* Provided material *
=== Begin Enclosure ===

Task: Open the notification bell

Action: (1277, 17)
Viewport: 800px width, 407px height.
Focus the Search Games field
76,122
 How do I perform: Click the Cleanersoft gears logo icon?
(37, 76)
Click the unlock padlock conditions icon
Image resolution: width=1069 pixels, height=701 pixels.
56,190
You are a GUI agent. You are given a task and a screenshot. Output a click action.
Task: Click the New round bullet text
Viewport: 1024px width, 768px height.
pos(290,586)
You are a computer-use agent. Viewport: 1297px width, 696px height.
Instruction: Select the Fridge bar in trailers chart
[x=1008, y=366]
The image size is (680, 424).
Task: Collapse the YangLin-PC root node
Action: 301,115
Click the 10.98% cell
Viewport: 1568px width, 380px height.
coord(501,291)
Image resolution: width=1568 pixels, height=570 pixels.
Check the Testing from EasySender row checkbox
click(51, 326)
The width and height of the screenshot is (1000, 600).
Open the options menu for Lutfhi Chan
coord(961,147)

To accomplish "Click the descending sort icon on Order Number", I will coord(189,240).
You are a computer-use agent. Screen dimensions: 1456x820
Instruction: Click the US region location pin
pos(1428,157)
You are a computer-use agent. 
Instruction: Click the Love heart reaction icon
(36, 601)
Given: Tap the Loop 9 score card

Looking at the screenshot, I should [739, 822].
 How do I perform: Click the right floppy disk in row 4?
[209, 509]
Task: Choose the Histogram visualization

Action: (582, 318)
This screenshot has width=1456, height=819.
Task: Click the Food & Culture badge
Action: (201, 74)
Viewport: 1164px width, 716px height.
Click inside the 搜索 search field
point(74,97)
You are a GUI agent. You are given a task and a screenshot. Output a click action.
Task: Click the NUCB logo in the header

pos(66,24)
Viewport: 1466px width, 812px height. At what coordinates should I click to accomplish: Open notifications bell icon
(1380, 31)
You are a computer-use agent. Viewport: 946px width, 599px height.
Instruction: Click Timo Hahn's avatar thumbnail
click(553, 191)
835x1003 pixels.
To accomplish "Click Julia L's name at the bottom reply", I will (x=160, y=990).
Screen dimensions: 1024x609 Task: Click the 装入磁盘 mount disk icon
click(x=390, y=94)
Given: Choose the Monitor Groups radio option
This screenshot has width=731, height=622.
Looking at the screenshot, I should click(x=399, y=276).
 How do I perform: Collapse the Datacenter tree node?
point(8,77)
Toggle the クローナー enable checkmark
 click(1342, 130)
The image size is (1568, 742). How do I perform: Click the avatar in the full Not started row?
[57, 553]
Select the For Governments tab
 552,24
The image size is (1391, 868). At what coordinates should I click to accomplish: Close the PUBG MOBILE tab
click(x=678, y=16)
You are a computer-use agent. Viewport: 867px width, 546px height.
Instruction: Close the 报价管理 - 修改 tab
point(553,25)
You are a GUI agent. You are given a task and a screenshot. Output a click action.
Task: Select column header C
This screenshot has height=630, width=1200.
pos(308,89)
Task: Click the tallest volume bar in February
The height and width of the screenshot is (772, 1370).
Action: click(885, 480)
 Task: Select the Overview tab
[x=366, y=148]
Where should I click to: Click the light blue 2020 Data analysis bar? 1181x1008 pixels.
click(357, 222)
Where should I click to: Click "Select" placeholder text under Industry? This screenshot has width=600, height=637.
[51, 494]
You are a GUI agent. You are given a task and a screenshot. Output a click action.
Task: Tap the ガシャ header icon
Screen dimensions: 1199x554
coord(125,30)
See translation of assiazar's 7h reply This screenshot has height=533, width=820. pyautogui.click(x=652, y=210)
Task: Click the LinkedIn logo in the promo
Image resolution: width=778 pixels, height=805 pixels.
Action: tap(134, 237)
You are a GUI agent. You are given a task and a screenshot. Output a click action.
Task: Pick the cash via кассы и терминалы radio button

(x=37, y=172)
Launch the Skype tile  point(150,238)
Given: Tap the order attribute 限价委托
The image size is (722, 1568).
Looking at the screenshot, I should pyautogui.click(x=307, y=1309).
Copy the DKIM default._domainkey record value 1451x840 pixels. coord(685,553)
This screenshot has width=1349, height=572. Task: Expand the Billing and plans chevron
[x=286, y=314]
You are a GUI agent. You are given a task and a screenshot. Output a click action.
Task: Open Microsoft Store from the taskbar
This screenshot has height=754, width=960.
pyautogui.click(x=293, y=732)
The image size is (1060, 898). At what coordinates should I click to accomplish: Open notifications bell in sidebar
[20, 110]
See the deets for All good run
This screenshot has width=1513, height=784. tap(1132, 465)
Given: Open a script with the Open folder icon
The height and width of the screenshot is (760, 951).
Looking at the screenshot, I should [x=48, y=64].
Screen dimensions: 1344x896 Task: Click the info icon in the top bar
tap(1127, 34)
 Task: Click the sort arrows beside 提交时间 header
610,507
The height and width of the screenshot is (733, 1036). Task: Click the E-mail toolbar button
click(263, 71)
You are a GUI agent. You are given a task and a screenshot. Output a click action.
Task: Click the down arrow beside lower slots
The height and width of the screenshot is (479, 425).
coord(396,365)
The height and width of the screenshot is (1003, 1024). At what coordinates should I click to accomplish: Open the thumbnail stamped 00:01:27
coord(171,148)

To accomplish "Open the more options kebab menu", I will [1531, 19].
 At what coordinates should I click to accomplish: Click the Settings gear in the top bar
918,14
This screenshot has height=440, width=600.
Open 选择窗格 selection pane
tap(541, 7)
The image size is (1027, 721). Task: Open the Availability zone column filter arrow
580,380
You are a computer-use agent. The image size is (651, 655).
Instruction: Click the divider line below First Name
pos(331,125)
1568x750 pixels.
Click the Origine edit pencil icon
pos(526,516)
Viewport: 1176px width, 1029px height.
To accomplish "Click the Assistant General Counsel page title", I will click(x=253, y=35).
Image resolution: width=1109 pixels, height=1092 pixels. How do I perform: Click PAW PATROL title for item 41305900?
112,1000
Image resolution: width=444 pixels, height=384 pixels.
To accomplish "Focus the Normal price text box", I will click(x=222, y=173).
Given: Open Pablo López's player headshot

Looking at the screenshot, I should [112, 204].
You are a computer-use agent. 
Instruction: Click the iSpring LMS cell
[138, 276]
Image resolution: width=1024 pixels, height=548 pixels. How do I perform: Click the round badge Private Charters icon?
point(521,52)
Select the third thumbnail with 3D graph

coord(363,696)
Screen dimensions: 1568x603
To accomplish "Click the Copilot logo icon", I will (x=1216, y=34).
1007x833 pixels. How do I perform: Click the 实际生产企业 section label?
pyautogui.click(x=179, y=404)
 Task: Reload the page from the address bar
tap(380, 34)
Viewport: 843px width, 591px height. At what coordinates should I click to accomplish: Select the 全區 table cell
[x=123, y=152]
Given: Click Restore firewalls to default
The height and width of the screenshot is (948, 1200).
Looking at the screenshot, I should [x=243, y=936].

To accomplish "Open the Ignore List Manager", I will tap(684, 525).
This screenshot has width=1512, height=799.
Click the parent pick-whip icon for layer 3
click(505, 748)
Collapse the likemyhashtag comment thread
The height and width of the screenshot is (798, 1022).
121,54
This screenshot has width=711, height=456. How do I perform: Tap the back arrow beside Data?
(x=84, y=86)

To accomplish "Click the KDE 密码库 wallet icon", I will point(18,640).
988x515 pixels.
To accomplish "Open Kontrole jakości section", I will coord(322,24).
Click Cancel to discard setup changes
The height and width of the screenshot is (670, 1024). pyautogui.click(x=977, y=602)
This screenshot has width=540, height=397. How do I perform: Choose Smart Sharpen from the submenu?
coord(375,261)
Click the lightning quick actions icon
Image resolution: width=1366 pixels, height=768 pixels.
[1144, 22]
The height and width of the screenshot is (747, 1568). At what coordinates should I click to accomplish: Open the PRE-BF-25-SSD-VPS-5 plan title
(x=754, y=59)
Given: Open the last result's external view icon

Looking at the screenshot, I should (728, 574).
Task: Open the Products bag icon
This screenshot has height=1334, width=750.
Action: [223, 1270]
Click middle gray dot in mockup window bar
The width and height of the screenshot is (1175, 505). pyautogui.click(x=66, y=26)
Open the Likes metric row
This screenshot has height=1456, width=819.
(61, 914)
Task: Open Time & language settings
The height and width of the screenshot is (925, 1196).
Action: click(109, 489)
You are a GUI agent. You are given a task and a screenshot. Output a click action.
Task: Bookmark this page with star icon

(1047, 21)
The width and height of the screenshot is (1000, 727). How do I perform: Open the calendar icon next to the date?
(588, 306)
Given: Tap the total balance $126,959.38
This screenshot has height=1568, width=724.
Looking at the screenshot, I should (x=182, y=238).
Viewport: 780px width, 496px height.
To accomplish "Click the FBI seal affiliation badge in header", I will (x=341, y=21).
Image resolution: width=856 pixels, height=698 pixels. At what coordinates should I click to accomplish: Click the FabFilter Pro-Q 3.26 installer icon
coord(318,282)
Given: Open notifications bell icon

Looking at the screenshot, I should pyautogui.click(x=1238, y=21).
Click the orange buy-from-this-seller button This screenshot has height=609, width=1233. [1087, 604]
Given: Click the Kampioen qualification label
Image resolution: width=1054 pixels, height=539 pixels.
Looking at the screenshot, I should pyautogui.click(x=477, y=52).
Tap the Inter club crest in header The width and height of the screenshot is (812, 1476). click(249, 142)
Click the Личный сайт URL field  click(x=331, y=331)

=== End Enclosure ===

* What this task involves *
If a line in the entries above contains the word "reply", copy it.

* Solution to this problem *
To accomplish "Click Julia L's name at the bottom reply", I will (x=160, y=990).
See translation of assiazar's 7h reply This screenshot has height=533, width=820. pyautogui.click(x=652, y=210)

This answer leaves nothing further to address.